Amphiphilic block copolymer conjugated with cell-penetrating-peptides derived from Influenza A H1N1 virus as a biocompatible scaffold for enhanced cell-uptake

Amphiphilic copolymers prepared by reversible addition-fragmentation chain-transfer (RAFT) polymerization are versatile and biocompatible scaffolds for multiple drug delivery applications. Decorating these structures with biomolecules and targeting moieties is a proven approach to enhance the cell uptake of polymers.

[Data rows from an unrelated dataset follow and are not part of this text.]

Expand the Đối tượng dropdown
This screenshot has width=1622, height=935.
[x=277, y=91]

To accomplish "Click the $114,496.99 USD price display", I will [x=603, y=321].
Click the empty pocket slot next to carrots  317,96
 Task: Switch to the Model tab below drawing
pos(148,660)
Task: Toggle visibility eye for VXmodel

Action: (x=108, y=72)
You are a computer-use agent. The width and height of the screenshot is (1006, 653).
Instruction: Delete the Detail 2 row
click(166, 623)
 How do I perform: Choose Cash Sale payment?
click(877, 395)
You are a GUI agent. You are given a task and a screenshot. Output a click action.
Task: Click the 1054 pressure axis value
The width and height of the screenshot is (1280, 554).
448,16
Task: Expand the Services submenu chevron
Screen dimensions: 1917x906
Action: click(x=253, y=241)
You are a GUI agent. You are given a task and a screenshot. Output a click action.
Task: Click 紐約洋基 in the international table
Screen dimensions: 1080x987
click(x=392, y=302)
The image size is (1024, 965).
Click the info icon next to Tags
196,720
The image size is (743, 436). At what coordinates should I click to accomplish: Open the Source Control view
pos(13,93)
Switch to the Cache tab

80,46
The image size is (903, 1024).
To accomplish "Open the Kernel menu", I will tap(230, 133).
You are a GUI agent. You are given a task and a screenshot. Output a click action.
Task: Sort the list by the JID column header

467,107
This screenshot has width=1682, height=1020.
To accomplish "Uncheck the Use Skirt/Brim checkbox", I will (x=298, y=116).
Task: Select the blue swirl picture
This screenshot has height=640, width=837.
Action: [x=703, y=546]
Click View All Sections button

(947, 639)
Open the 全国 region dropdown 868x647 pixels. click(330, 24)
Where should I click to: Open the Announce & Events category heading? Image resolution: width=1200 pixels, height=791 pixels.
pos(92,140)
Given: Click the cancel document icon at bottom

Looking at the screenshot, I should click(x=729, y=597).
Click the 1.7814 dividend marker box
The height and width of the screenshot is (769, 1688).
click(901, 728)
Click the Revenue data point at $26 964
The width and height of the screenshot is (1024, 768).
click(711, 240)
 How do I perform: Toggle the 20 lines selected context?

In particular, spike proteins on the surface of the influenza A H1N1 virus are biomacromolecules highly evolved to promote cell adhesion and uptake, leading to effective cell-penetrating processes. We harnessed this uptake ability by selecting the peptide sequences responsible for the cell uptake and grafting them on a methacrylate copolymer. The adopted polymeric scaffold included glycerol, butyl, and N-hydroxy succinimide ester (NHS- ester) groups. This polymer resulted in a water-dispersible and biocompatible structure. Moreover, the reactivity of NHS-ester units enabled the modular insertion of the peptide in post-polymerization reactions. Through this approach, we combined the cell penetration efficiency of influenza A H1N1 virus with the easy manipulation of polymers and small biomolecules. The resulting bioconjugate was demonstrated to be a modular, safe, and effective platform for potential intracellular delivery applications.